/prescience

Code and Tutorial to Quantify Prescient Ideas in Natural Language

Primary LanguageJupyter NotebookCreative Commons Zero v1.0 UniversalCC0-1.0

Prescience

This respository provides the and an introductory tutorial to quantify prescient ideas in natural language as published in:

Paul Vicinanza, Amir Goldberg, Sameer B Srivastava, A deep-learning model of prescient ideas demonstrates that they emerge from the periphery, PNAS Nexus, Volume 2, Issue 1, March 2023, pgac275, https://doi-org.stanford.idm.oclc.org/10.1093/pnasnexus/pgac275

Overview

We propose a simple measure to identify prescient ideas in natural language using finetuned transformer models (e.g., BERT). By finetuning separate model on a temporally split corpus, we learn time-specific discourse. We identify prescient politicians, judges, and firms as individuals and groups who use language that is poorly predicted by a model trained on contemporaenous text but well-predicted on a model trained on future text. The following figure is an illustration of our model:

The principle advantage of this model is that it enables researchers to study variation in a given word within a specific time period and between actors. For example, here are the most and least prescient uses of the word race by politicans in the 1961 to 1963 United States Congress.

Implementation

We provide a easy to follow tutorial in jupyter notebook demonstrating how to compute prescience on your own corpora.

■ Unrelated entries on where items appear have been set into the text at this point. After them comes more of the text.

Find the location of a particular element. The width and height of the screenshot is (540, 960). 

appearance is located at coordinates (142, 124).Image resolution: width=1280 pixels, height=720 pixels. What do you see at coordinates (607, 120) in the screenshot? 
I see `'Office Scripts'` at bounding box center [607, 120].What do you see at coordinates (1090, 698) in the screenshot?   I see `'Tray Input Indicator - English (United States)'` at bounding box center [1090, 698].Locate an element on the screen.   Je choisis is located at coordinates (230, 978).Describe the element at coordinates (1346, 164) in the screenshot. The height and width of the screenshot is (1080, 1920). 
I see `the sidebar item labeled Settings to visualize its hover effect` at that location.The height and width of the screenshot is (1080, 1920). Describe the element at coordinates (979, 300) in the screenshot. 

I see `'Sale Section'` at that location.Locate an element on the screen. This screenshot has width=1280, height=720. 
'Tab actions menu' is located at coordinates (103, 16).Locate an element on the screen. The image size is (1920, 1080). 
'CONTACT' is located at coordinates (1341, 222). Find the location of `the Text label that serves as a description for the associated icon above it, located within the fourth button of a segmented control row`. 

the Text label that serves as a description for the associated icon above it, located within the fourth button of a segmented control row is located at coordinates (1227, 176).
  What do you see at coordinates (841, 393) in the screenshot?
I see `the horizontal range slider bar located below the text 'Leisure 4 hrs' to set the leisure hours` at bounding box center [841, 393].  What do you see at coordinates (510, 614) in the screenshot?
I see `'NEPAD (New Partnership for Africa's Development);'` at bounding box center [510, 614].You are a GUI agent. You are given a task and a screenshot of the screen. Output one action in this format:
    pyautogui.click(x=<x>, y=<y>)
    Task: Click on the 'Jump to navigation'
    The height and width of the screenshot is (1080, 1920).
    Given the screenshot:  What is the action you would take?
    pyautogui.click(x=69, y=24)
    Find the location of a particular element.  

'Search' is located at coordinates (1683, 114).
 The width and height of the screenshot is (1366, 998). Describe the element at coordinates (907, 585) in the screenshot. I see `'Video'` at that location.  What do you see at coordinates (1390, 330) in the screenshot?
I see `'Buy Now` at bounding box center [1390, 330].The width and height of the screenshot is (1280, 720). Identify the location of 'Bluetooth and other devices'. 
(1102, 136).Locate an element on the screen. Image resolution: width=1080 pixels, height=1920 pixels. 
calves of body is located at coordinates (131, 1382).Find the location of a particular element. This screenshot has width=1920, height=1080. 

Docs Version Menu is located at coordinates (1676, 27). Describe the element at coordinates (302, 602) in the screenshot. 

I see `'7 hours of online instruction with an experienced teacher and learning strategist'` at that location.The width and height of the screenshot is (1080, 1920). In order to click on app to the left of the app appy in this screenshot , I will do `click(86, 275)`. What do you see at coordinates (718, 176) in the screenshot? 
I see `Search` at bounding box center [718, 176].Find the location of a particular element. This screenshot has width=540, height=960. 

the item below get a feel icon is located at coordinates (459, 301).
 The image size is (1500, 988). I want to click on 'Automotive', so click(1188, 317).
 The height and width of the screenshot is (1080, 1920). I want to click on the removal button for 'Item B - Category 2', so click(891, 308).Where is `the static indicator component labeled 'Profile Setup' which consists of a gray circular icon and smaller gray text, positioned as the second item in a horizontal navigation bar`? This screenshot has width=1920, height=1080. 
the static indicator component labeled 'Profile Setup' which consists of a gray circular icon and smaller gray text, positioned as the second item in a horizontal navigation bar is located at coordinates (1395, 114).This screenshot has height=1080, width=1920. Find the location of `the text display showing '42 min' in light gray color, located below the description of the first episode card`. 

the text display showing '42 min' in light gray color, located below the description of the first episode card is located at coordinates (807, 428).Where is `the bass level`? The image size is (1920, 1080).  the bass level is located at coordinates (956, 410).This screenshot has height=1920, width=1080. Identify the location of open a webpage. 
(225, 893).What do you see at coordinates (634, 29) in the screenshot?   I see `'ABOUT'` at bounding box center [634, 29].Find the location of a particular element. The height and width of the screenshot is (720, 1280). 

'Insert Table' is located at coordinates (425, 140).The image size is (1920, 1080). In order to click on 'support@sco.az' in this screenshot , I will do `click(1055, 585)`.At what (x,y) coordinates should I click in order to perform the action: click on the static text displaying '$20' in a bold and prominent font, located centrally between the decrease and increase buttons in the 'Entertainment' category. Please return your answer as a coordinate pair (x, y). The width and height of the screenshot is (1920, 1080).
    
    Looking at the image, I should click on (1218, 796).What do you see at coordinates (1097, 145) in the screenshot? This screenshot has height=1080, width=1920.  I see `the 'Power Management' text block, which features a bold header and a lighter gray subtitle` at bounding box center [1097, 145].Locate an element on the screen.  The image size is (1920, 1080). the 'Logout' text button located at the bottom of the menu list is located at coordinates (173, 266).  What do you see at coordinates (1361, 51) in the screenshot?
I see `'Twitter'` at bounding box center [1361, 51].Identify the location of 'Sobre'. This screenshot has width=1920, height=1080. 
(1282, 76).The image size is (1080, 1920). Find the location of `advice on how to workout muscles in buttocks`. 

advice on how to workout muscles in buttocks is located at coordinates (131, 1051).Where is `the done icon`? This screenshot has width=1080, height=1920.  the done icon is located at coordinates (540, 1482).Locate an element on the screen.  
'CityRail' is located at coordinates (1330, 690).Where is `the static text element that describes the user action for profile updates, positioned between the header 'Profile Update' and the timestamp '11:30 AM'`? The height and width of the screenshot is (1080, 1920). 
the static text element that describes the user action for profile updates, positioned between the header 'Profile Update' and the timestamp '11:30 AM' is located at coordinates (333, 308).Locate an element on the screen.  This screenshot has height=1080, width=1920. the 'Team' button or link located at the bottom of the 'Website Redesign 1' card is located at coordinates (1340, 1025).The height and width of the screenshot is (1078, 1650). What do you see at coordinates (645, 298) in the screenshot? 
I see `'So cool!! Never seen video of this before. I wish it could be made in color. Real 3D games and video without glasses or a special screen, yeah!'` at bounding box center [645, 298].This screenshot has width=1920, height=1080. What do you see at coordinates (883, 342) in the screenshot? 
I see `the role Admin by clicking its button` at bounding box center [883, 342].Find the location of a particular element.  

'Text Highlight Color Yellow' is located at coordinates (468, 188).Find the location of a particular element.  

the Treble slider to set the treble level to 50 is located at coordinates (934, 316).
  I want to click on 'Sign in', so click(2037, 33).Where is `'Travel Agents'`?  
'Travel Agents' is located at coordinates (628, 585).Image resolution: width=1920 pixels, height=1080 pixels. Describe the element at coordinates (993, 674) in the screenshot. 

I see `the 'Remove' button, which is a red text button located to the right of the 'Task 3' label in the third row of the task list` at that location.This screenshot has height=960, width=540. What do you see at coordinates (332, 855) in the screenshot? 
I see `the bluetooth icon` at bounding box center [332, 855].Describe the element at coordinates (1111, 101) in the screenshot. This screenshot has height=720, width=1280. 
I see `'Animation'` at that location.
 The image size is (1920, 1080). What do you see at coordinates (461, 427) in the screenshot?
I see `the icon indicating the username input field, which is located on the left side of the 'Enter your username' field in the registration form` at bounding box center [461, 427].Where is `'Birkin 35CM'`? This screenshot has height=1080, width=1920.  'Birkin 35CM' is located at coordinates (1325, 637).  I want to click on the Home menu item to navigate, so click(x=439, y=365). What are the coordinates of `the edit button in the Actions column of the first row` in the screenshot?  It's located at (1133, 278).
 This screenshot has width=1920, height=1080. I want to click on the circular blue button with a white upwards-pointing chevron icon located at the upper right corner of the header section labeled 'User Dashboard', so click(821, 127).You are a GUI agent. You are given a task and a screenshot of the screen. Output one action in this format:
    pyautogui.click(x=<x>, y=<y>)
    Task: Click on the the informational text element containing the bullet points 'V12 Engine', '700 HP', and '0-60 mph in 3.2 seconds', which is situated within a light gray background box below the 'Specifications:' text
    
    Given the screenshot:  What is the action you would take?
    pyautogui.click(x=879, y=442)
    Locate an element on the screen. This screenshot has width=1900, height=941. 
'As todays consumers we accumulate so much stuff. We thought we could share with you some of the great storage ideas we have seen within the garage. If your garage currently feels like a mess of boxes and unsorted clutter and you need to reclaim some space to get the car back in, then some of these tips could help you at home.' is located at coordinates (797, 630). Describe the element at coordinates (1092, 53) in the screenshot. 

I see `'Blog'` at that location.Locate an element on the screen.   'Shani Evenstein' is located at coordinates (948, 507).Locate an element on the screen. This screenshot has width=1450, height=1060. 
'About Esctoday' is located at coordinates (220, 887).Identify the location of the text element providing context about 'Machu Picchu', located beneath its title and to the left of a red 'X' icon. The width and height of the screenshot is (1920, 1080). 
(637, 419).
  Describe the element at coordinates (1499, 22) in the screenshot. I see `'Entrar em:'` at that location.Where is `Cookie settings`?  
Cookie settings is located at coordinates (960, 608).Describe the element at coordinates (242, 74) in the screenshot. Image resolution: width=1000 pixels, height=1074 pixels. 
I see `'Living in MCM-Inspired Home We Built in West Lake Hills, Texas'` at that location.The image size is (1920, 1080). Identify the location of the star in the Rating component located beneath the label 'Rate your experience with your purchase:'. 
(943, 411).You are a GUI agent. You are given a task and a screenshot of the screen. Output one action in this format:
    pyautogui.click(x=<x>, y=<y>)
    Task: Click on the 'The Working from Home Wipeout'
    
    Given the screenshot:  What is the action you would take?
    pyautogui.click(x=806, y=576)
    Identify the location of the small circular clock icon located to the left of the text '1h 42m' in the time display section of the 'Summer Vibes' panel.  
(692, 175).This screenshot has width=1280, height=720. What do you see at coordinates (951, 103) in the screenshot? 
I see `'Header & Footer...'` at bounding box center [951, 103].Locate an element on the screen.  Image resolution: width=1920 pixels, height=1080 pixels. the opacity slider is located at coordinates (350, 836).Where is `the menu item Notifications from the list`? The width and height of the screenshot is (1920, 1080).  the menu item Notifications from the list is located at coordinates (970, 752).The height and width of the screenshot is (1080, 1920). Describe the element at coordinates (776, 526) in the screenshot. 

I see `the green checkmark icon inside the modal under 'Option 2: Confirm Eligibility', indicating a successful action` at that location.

  1. Finetune custom BERT models over a temporally split corpus
  2. Compute prescience using the finetuned BERT models
  3. Analyze prescience to understand what the model deems prescient

GPU Acceleration

This code has PyTorch dependencies and is best run on GPU. You should install the correct version of PyTorch from their website. It has been tested on torch=1.6.0 and cuda=10.2.